:: Problem ::
Answer each question from the post on the 1913 Boddington XXX, one per line with matching letters:
(a) Which Boddington Mild was the only one to keep its 1901 name?
(b) Besides the base malt, what ingredient newly appeared in the grist?
(c) To what hopping rate, per quarter of malt, had it fallen from 5.7 lbs in 1901?

:: Extract ::
>> START
Saturday, 2 July 2022

Let's Brew - 1913 Boddington XXX

The only Boddington Mild to retain its 1901 name was XXX. Though it had lost 7º in gravity. Don’t ask me why it hadn’t become BBB.

It might look impressively strong for a Mild to modern eyes. But in London it would only have counted as a single X. A base-level Mild.

Other than the introduction of flaked maize, not much has happened to the grist. Still mostly base malt. Just a tiny bit less of it. The sugar is a pure guess. It’s most likely some type of invert. I’m pretty sure about that. Pretty sure, but I could be totally wrong.

I find it odd that the three Mild recipes, while pretty similar, are by no means identical. I suppose that, as Boddington didn’t parti-gyle, they didn’t need to use exactly the same recipe for each.

The hopping rate had fallen considerably, from 5.7 lbs per quarter (336 lbs) of malt in 1901 to 3.6 lbs.

The hops were the same as in BB. Copper: English from the 1909, 1911, and 1912 harvests; Californian from 1911. Dry hops: English from the 1911 and 1912 seasons; Californian from 1911.
>> END
:: Records shown ::
>> START
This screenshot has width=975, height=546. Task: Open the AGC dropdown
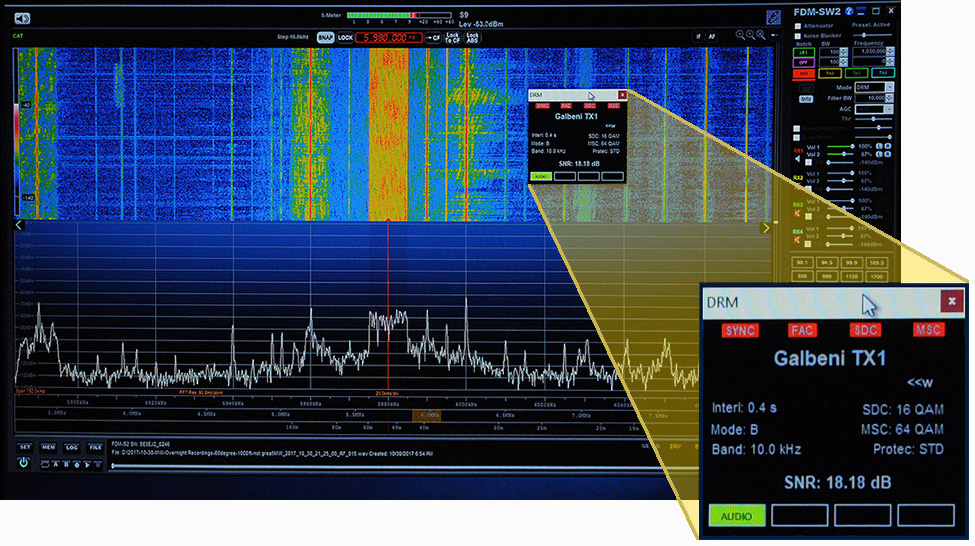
>> END
>> START
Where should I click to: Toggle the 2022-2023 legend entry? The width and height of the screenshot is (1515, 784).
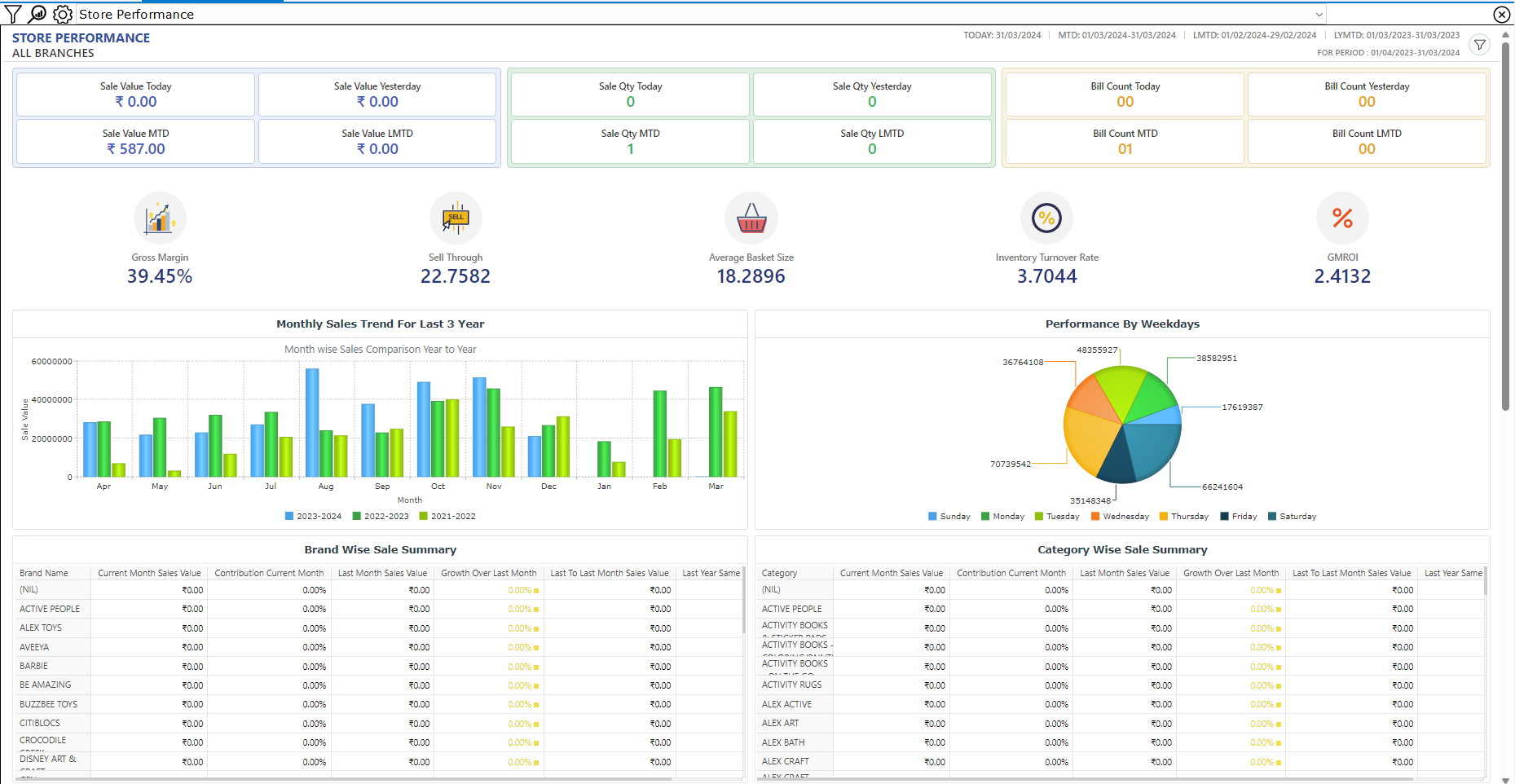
>> END
>> START
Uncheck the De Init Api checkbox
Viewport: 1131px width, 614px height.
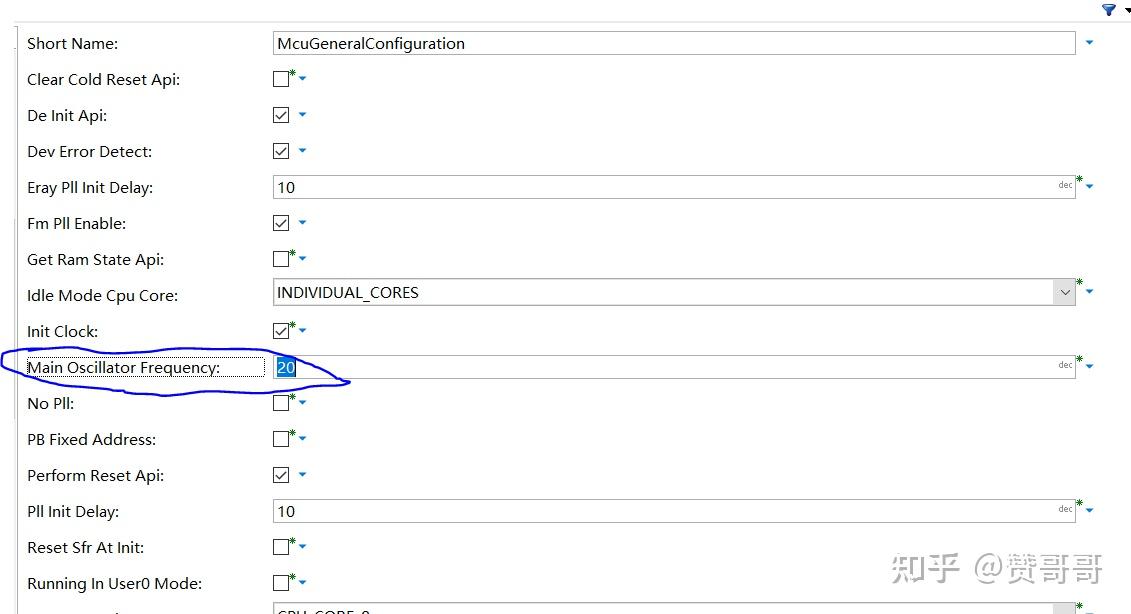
>> END
:: Response for this exercise ::
(a) XXX
(b) Flaked maize
(c) 3.6 lbs